Exponential Inequalities for Some Mixing Processes and Dynamic Systems
Zihao Yuan, Holger Dette
TL;DR
This work introduces a unifying dependence framework, $\mathcal{C}_{p,\mathcal{F}}$-mixing, to cover non-strongly mixing dynamics and time series. It develops sharp exponential-type bounds for empirical means under both $p=\infty$ (equivalent to $\mathcal{C}_{\infty,\mathcal{F}}$-mixing) and $p=1$ mixing, including a refined Bernstein inequality and a milder-condition bound with a vanishing remainder.

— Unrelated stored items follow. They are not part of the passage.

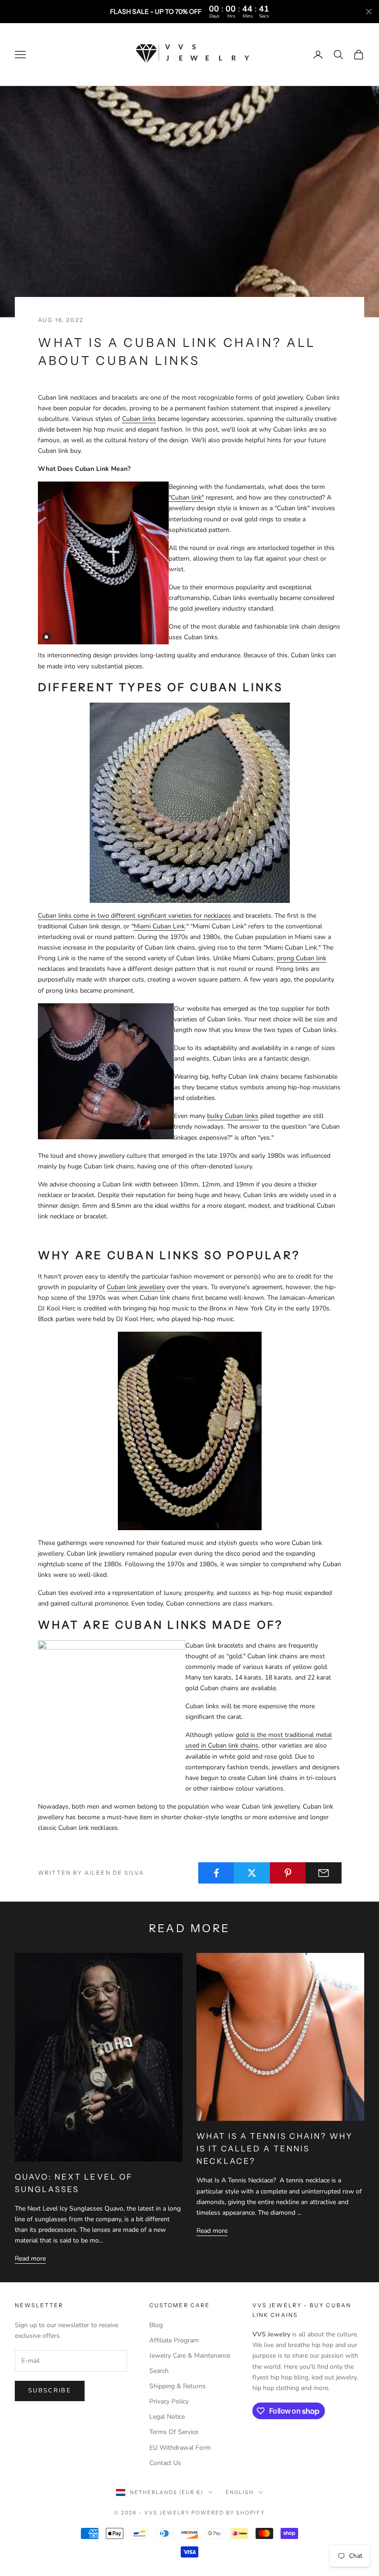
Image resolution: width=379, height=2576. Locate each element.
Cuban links (139, 418)
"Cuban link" (186, 497)
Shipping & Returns (177, 2386)
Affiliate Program (174, 2340)
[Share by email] (323, 1873)
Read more (30, 2258)
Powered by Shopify (228, 2512)
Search (159, 2370)
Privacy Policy (169, 2401)
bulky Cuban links (232, 1116)
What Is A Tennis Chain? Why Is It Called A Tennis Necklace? (274, 2148)
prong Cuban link (301, 958)
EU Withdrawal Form (180, 2447)
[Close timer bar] (368, 11)
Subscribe (49, 2390)
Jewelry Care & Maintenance (189, 2355)
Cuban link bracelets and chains (230, 1645)
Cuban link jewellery (136, 1287)
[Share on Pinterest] (288, 1873)
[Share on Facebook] (216, 1873)
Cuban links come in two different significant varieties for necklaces (134, 915)
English (240, 2492)
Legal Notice (167, 2416)
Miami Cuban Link (159, 926)
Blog (156, 2325)
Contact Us (165, 2463)
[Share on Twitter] (251, 1873)
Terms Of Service (173, 2432)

The results apply to general measurable spaces and do not require stationarity in the $p=\infty$ case, with a concrete application to a kernel-based estimator of the local conditional mode set under weak smoothness, achieving explicit Hausdorff-rate bounds. Overall, the framework subsumes classical mixing notions (e.g., $\alpha$-, $\tau$-, $\mathcal{C}$-mixing) and broadens the applicability to dependent data arising in time series and dynamical systems.
Abstract
Many important dynamic systems, time series models or even algorithms exhibit non-strong mixing properties. In this paper, we introduce the general concept of $\mathcal{C}_{p,\mathcal{F}}$-mixing to cover such cases, where assumptions on the dependence structure become stronger with increasing $p\in [1, \infty].$ We derive a series of sharp exponential-type (or Bernstein-type) inequalities under this dependence concept for $p=1$ and $p=\infty$. More specifically, $\mathcal{C}_{\infty,\mathcal{F}}$-mixing is equal to the widely discussed $\mathcal{C}$-mixing \citep{maume2006exponential}, and we prove a refinement of an Berntsein-type inequality in \cite{hang2017bernstein} for $\mathcal{C}$-mixing processes under more general assumptions. As there exist many stochastic processes and dynamic systems, which are not $\mathcal{C}$ (or $\mathcal{C}_{\infty,\mathcal{F}}$)-mixing, we derive Bernstein-type inequalities for $\mathcal{C}_{1,\mathcal{F}}$-mixing processes as well and we use this result to investigate the convergence rates of plug-in-type estimators of the local conditional mode set for vector-valued output, in particular in situations where the density is less smooth.